Hampton High School students create adaptive glove to assist middle school teacher

Friday, January 17, 2020 | 11:42 AM


The glove and pen attached to Bethann Dolan’s right hand is simple in design. Yet the independence it has given her has been worth its weight in gold.

“When you go from being completely independent, to being unable to do things for yourself, every little step back toward independence helps,” said Dolan.

Hampton High School sophomores Danielle Sutterlin and Dakota Basista are responsible for that step back toward independence for Dolan. The students designed the glove as part of a national contest for SourceAmerica’s 2020 Design Challenge. Entrants in the challenge were tasked with creating a scalable, replicable innovation with the potential to increase the economic mobility of people with disabilities. Winners of the challenge will be announced in March 2020.

Dolan was diagnosed with transverse myelitis in 2006, a rare, sudden-onset neurological disorder that caused inflammation in her spinal cord that left her a quadriplegic. She spent two years in rehabilitation before returning to her position at Hampton Middle School, where she is a math support teacher.

Since her return to teaching, Dolan has worked with volunteer assistants who helped her complete tasks such as writing on the board, typing and grading papers. She would dictate what was to be written, and the volunteers would complete the task. “To be able to do some of this myself helps to alleviate the burden on my helpers, and it also alleviates any problems in communicating effectively with my students.”

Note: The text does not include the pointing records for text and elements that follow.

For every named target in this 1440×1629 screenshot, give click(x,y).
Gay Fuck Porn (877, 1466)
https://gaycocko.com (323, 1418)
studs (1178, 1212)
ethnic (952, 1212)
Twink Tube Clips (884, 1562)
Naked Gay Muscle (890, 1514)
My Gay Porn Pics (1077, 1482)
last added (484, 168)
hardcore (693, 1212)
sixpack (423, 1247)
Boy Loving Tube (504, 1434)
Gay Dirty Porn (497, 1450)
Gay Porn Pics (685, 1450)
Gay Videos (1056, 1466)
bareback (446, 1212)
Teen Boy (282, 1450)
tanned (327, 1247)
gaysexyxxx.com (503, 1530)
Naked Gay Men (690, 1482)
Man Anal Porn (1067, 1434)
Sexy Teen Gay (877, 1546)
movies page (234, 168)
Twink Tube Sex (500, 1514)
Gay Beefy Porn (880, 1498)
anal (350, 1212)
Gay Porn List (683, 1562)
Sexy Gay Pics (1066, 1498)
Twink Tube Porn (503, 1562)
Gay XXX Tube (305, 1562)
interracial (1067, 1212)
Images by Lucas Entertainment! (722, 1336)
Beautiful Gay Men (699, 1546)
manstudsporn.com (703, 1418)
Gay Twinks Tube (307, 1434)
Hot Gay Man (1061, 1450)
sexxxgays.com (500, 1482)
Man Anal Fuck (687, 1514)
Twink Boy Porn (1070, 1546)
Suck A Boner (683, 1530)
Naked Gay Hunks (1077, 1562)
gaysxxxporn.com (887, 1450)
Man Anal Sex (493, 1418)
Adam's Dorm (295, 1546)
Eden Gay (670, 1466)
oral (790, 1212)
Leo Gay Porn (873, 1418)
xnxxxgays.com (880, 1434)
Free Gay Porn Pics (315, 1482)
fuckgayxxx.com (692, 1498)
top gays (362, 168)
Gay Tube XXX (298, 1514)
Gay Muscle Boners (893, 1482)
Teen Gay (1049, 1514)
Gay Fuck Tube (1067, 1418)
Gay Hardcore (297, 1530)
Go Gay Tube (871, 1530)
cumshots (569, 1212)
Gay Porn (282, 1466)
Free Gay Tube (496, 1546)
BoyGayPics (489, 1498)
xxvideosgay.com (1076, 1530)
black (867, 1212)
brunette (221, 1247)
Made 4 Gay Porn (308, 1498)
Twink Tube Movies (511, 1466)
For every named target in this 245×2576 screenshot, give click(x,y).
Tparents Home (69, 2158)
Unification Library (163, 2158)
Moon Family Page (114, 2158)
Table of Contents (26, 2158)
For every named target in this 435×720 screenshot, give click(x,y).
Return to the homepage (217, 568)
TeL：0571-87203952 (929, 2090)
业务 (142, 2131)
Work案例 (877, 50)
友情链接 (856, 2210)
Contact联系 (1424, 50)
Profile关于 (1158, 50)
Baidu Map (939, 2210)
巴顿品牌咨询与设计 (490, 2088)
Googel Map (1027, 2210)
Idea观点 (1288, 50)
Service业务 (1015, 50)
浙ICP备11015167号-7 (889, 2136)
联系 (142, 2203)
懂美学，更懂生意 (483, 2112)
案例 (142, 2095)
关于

Sutterlin and Basista said there was a lot of trial and error involved in the design process before they came up with a final product that accomplished the intended task. A variety of materials were explored before the pair settled on a soft, breathable cotton fabric and some double-sided Velcro to accomplish their task. Three of the fingers on the glove are sewn together to accommodate the fact that Dolan has no feeling in or use of her hands. The index finger and thumb portions of the glove have a gel pen attached to them for writing. The students decided to use a gel pen because it doesn’t require as much pressure to successfully write with, whereas a traditional ballpoint pen does. Since Dolan has no feeling in her hands, using a ballpoint pen would be difficult if not impossible.

Dolan has limited movement in her shoulder, so the device was designed with stability in mind. An accompanying clipboard, with fasteners on the front to firmly hold papers in place and skid-resistant material on the back to keep it still on the table, are part of the adaptive ensemble. “It’s a lot of simple ideas and materials combined to make this innovative and effective,” said Sutterlin.

The students have been working on their project since October. While they started out with the goal of inventing something that could possibly win the SourceAmerica contest, their focus soon shifted. “As we went through the process of making it, we started to care more about making something that works for (Dolan), even if we don’t win the contest,” said Basista. “Winning the contest is less important than helping her with something she can use for years to come.”

Both students said they are pleased with their final product, but plan to continue working to modify and improve the design if possible to make it even more functional than it is now.

“What these two students have taken the time to do is pretty amazing,” Dolan said. “They’ve not only created something that has improved my ability to do my job more independently but also has helped me at home as well. Just the other night, I was able to use this glove to play Scattergories with my family without any help for the first time in 14 years. That was incredible.”